So, I’ve been out of town. That
explains why this second post has taken awhile.
I
went to the state fair, which was fantastic. I’ve also been spending the night
at a friend’s house that is near where the fair is held.
It’s been really fun, actually.
We’ve played a lot of Settlers of Catan, which is, without a doubt, my favorite
board game. It’s extreme customizability is incredible for a board game. We
pooled together and bought a couple expansions (specifically Seafarers and
Seafarers: 5-6 player expansion) and we made the largest board we could with
the pieces we had. We also played with custom rules, the biggest of which was
what we dubbed ‘Full Discovery,’ which involved having the all of the resource
hexagons and number tiles flipped over (undiscovered) at the beginning of the
game.
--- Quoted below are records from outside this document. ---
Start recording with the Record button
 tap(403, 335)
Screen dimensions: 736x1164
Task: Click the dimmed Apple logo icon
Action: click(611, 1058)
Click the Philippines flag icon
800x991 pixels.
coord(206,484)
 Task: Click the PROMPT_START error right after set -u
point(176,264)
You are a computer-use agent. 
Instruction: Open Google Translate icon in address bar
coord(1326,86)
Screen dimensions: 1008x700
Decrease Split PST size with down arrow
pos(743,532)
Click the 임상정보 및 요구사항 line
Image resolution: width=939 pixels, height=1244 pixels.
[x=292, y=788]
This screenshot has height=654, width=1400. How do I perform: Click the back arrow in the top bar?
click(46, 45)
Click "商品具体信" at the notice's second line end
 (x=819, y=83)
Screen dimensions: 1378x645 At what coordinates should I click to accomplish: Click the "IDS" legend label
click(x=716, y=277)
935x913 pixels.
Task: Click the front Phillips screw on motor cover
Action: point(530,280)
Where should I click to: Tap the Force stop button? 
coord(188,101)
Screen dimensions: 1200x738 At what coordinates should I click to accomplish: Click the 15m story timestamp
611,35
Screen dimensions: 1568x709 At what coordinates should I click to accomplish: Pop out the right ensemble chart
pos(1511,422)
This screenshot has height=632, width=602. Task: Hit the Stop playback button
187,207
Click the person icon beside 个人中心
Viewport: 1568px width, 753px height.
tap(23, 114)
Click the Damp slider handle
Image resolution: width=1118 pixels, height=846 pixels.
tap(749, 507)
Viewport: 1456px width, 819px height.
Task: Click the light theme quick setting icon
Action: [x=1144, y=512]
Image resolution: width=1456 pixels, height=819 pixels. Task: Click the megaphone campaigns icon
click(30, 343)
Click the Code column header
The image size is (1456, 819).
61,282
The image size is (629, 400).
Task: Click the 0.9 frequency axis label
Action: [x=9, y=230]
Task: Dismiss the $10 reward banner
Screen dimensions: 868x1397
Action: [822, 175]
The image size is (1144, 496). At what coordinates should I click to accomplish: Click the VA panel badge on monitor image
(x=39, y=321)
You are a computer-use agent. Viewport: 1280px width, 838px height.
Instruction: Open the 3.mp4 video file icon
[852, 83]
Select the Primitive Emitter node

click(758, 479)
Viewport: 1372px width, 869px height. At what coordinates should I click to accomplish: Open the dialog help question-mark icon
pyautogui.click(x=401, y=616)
The game lasted 3 hours and 18 minutes and was absolutely fantastic. It
was one of the best games of Catan I have played since I got the game a couple
years ago.
That aside, the rest of the
experience has been very interesting, as it always is for me when I have to
meet new people. I am a very introverted person, and despite wanting to be
comfortable meeting new people, I cannot. It’s not in my nature.
Interestingly
enough, the friend with whom I’ve been staying is an extrovert. This resulted
in an interesting dynamic as he (to no fault of his own) didn’t put much effort
into introducing me to both the people and the situation. There was very
little, if any, explicit explanation of things (aside from the usual tours of
the town and such). Maybe this isn’t (solely) based on the introvert/extrovert
dynamic, but I believe it plays a huge role in it. As an introvert, I attempt
to lower someone into a situation as you would slowly lower yourself into a
pool. Testing the waters, slowly acclimating yourself to the changes, before
fully submersing yourself and enjoying yourself. As an extrovert, he believes
in the “diving board” approach of submersion first, make adjustments
subsequently.
I don’t believe either approach is
“right,” especially universally. I believe one approach can work better than
the other for certain people, but I don’t believe it’s sink or swim. Everyone
can swim.
So, despite being metaphorically
pulled into the swimming pool against my will, I swam. Despite the anxiety,
awkwardness, and slight fear, I survived.
I’m
Michael, I’m an introvert, and this is my life.